Dr. Fraine looks up and notices my attention on the wall. A brief smile crosses his face before he shakes his head. “I really should get rid of that clutter. My father’s artifacts were part of the office I inherited.”

He walks to the shelf, picking up an old thermometer resting in front of the gold tube. “He liked his trinkets.”

“He was a doctor, too?”

Putting the thermometer down, he pushes the cylinder behind an old medicine bag. “Yes. His career meant more to him than anything else. He was very dedicated.”
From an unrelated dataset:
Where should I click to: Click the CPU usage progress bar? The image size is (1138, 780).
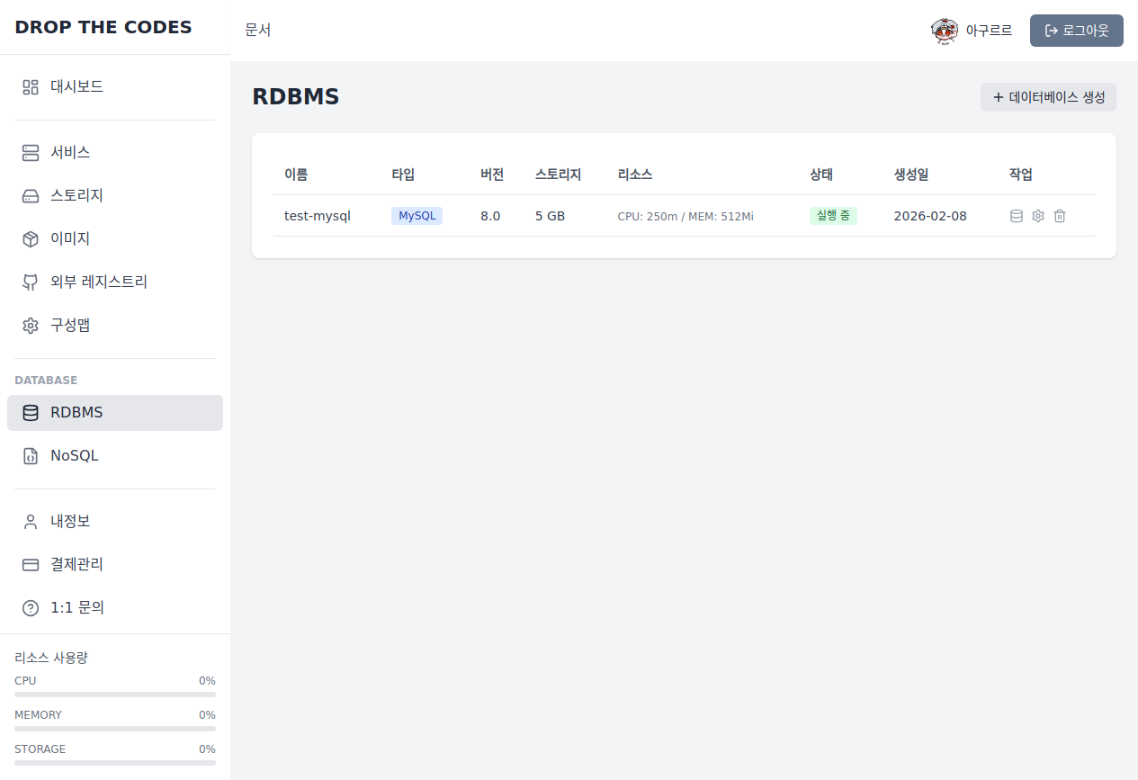tap(114, 695)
Dr. Fraine, while warm, doesn’t usually get personal on my visits. He effectively puts an end to our conversation about his father by handing me a list of medications with instructions.

“Do your parents want to speak to me about your treatment regimen or your diagnosis? I know it’s a lot to explain.”

That’s if I tell them at all.

I don’t trust my voice, so I simply shake my head. How do I tell my doctor that I don’t want to tell anyone about this? That I want my last days, months… whatever I have left, unfettered by spoiled interactions. People deciding to stay away, treating me like I’m sick, or maybe even worse, sticking around, either in pityor a sense of duty. But if they actually cared, it would make my inevitable passing fraught with more unnecessary pain.

Like all my appointments, Dr. Fraine reviews my vitals, listens to my lungs, and checks my eyes. With his nurse sitting quietly in the corner, he gives me a shot, a cocktail of meds.